Planning to buy that expensive out-of-print Gary Winogrand book. Well don't.....

I had pretty much every Winogrand book whilst I was at uni on permanent loan along with William Klein's New york amongst others, It was fantastic rooting through the library finding rare out of print photo books. I hated the day I had to return them when I graduated :(

I hear that...
 
Thanks for the link sepiareverb. The early work that's shown, which is technically crap and not so sharp, is more powerful than the later, more in focus and sharp work. To me anyway. Great stuff. There's a magazine called The Sun that features B&W work that faintly reminds me of Winogrand's time and place.

There's an air of mystery and stoppage of time that I find fascinating. Rationally, that shot of the kid in the driveway w/ the upturned bike and that huge cloud behind them is apparently a snap he took whilst driving by. There's a ton of faults in it, but there's also something else going on in that shot. Call it spiritual, essence, whatever you will, but there's more than just a photo there. There's other shots in that link that are equally as good, but that one is scary to me. These shots could never be duplicated, they're a document of people, places, and attitudes that are long gone. It makes me want to get out there w/ some cheap B&W film and a small, crappy camera and see what happens. Of course, I know and you know that I won't come home w/ anything like Winogrand's photos, but it couldn't hurt either. I think it's more the idea that you go out, have a camera and some film, and just see where that leads you.
 
Me too...and no show catalog will make up for it. :) Hopefully these guys make a 1964 book.

http://errataeditions.com/current_titles.html
I have a few of their books, which are good as the only way to see the original layouts of incredibly rare books. However I'm always left wishing to see the photos reproduced bigger. Wish someone would just reprint the 1964 book. The cover shot is extraordinary, one of his best. I even wish that someone who owns the damn book would photograph the inside pages & post them on the 'net so I can get a sense of the page layout and image editing.
 
Thanks for the link. I think Chiarenza has some interesting points to make. Especially with reference to some particular photographs. He seems though, to want to discount Winogrand's entire career or body of work based on the fact that his late work didn't wrap everything up into a tidy ending like a Hollywood movie. The fact that Winogrand may have lost his powers at the end, or that none of his books had the impact of The Americans or American Photographs, or that many of his photographs were failures, doesn't diminish his best work.

Gary
can you point me to a photo I can readily find on the internet that you would consider a failure of his?
 
I had not read the extensive Chiarenza essay (both parts) but find them compelling.

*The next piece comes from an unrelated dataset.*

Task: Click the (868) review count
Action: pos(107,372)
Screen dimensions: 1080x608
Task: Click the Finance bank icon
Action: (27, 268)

Two opinions that really impressed me are:

"There is, of course, the possibility that the “process” of these late years represents the final letting go, relinquishing even the control of the restricting frame of the camera’s viewfinder, to accept and embrace a more complete kind of freedom. Certainly he knew that the success rate of picture to exposure would tend toward the ridiculous. But successes would be there for those who needed to see them in finished form. Winogrand
must have no longer needed, or wanted, to see what he already knew. To some extent, the thrill, the release, the art had, for him, always been in the act of making the camera exposure. He must have felt that he no longer needed to justify that act with a public document in the form of a print. In truth it seems he no longer had any interest in taking responsibility for anything beyond the process of releasing the shutter. He knew, finally, how things he photographed would look in his photographs."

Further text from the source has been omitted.